Tuesday, 13 March 2018

Once Upon a Crime (1992 Eugene Levy)

Based on the 1960 Crimen (Mario Camerini) with Alberto Sordi, the type of Italian farce involving missing dogs, bodies in suitcases and the Riviera, adapted from the original by Steve Kluger and 'quickly rewritten' by Charles Shyer and Nancy Meyers*. A big mess, it's largely the responsibility of actor Levy (his only theatrical feature, I'm pleased to report), who pushes for embarrassing over-acting from most of the cast - Richard Lewis (who's not a starring actor), John Candy, James Belushi, and Sean Young, leaving only Cybill Shepherd and Giancarlo Giannini with some dignity.
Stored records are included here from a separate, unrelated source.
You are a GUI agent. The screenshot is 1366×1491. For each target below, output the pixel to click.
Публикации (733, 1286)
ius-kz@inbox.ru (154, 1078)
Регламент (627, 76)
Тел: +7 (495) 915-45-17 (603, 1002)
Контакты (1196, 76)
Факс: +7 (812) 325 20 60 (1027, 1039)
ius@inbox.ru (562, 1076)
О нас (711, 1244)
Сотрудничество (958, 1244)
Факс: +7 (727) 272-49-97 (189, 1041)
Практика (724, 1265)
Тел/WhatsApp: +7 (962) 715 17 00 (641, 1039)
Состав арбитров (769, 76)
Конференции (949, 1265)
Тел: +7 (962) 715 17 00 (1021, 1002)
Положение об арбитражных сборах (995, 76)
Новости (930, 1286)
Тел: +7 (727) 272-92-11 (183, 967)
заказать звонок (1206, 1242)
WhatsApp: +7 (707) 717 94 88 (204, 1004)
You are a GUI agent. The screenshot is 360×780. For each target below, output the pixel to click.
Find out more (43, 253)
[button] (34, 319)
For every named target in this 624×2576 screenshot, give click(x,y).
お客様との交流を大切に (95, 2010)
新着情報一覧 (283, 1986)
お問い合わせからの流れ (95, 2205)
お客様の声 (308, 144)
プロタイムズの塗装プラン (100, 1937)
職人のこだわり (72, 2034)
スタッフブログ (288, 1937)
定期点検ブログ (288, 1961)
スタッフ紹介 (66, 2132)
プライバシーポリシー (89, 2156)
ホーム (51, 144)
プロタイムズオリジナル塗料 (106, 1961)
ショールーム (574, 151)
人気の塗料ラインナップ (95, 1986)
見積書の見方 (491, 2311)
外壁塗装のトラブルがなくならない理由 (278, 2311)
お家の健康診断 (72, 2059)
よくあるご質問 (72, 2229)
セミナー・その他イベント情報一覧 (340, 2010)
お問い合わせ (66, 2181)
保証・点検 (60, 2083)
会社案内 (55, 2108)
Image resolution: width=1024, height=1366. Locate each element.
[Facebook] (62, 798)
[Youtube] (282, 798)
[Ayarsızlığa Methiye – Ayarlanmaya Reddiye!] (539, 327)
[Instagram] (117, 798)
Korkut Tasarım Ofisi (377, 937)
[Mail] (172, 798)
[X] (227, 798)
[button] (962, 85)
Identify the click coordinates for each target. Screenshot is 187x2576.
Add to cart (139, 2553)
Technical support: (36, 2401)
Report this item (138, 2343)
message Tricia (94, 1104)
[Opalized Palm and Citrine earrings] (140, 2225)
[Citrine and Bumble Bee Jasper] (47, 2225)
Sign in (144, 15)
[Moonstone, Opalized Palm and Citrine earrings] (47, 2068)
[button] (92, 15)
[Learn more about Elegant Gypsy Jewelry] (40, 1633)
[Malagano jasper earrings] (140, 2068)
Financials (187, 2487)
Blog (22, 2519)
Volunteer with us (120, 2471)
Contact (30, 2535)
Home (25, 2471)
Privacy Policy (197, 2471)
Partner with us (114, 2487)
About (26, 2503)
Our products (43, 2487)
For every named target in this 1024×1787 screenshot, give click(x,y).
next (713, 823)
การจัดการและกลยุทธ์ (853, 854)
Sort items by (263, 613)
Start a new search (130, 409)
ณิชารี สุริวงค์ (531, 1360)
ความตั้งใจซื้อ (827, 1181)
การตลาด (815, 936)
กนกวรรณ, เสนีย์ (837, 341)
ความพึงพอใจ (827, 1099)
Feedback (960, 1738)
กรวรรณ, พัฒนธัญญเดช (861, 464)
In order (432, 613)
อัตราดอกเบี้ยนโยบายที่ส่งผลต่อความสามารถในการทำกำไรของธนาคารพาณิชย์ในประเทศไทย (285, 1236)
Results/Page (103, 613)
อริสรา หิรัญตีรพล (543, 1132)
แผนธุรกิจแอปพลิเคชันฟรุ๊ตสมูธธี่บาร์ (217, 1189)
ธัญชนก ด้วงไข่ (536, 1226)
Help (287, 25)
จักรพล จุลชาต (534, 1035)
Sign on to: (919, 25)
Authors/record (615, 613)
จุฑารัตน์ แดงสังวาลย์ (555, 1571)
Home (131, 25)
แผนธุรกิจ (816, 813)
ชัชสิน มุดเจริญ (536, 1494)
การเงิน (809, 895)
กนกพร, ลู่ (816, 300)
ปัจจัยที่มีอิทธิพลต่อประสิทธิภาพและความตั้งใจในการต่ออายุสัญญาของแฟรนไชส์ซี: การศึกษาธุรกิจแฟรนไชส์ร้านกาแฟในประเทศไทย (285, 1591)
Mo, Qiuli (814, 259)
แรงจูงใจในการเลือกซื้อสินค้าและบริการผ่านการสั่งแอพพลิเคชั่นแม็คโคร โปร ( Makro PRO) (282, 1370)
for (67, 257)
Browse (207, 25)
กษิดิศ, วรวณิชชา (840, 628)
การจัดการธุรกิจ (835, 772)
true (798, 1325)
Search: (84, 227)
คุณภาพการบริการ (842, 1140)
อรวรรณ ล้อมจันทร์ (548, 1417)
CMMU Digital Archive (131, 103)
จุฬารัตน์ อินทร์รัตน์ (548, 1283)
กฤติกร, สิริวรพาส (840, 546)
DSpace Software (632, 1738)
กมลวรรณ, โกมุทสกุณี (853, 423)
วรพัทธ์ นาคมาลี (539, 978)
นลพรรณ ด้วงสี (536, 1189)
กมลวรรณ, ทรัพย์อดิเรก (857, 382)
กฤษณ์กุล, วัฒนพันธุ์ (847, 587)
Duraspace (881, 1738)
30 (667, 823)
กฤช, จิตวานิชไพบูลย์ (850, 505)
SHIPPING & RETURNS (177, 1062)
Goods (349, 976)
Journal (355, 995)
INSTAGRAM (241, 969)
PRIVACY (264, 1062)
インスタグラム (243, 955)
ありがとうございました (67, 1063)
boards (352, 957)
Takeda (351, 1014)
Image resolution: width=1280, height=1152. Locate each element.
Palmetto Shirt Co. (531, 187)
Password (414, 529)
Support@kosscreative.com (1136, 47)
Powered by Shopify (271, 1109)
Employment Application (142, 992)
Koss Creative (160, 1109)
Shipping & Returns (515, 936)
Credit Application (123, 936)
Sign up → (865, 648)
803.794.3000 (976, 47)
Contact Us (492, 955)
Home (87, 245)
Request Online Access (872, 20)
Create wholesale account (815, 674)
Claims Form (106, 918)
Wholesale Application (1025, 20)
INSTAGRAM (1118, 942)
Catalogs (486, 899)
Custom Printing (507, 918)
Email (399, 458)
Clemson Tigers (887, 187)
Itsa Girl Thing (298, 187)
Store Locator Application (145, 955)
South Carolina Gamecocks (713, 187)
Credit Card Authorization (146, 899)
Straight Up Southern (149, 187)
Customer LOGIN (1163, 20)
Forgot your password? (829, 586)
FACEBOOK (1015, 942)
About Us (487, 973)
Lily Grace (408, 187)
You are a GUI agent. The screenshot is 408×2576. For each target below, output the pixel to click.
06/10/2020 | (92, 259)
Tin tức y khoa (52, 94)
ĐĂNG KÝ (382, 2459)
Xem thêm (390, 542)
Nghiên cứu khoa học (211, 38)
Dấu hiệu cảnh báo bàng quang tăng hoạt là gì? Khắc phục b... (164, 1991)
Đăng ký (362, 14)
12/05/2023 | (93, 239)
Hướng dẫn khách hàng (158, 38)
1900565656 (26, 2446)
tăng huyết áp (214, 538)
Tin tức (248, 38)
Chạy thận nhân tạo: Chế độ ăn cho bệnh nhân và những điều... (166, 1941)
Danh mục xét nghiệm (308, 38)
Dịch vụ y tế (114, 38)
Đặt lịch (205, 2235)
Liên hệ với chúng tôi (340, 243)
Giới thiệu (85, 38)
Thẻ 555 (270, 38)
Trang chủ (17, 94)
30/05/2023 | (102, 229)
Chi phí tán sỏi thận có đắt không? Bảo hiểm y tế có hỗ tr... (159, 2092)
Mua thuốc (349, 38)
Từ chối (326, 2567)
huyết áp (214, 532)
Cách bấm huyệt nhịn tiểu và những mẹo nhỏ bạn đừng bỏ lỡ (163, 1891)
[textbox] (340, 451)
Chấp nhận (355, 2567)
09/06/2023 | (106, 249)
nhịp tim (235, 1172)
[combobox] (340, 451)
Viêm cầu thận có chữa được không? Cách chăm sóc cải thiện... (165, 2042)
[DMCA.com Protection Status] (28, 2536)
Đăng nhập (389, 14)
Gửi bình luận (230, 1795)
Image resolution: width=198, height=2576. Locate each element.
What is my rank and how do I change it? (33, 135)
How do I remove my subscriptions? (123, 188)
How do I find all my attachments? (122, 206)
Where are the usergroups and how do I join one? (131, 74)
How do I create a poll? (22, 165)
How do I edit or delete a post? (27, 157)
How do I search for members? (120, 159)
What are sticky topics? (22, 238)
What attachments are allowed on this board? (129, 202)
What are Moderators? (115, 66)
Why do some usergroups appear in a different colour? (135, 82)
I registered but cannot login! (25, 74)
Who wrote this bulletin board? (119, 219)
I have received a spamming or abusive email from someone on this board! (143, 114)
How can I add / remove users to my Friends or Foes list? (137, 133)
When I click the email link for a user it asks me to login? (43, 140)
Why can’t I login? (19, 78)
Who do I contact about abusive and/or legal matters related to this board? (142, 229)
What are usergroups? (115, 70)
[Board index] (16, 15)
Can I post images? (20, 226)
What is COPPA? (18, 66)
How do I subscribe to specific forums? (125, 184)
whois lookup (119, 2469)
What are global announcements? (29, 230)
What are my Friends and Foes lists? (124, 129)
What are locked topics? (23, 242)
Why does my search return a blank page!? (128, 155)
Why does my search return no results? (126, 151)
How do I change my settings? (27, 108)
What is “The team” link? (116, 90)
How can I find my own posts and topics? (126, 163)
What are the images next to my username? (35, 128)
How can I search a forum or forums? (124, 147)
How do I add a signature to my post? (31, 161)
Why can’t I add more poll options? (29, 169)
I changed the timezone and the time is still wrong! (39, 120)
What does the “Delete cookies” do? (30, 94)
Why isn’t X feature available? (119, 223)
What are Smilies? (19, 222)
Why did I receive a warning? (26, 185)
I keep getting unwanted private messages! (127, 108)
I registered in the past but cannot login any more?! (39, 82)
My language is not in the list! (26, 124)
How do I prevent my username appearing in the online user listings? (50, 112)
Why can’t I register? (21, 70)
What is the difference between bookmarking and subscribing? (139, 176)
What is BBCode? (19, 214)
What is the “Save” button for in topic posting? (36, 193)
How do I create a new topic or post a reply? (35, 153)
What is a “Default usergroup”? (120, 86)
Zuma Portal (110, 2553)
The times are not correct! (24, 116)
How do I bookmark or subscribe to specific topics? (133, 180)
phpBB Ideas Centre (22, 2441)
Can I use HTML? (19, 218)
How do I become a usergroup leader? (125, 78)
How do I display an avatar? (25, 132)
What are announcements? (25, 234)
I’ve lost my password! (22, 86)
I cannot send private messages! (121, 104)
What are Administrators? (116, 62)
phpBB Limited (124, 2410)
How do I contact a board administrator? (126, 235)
With Ornella Muti and George Hamilton, in eyebrow-raising mode.

Peopled by unlikable and unbelievable characters and situations, the film keeps aiming for farce but succeeds only in invoking the playground, with increasingly frantic music to match.

Belushi realising his career may be over..
It was shot by Giuseppe Rotunno, too little in Rome, and then in the Monte Carlo that doesn't look terribly appealing.

Still there are one or two moments that make you smile, and it's good to see really crap films now and then, to realise it's not as easy as it looks, and learn from the mistakes (like, 'Will this kind of story work in 1992?' - No).

* According to 'Nancy Meyers' by Deborah Jermyn (2017).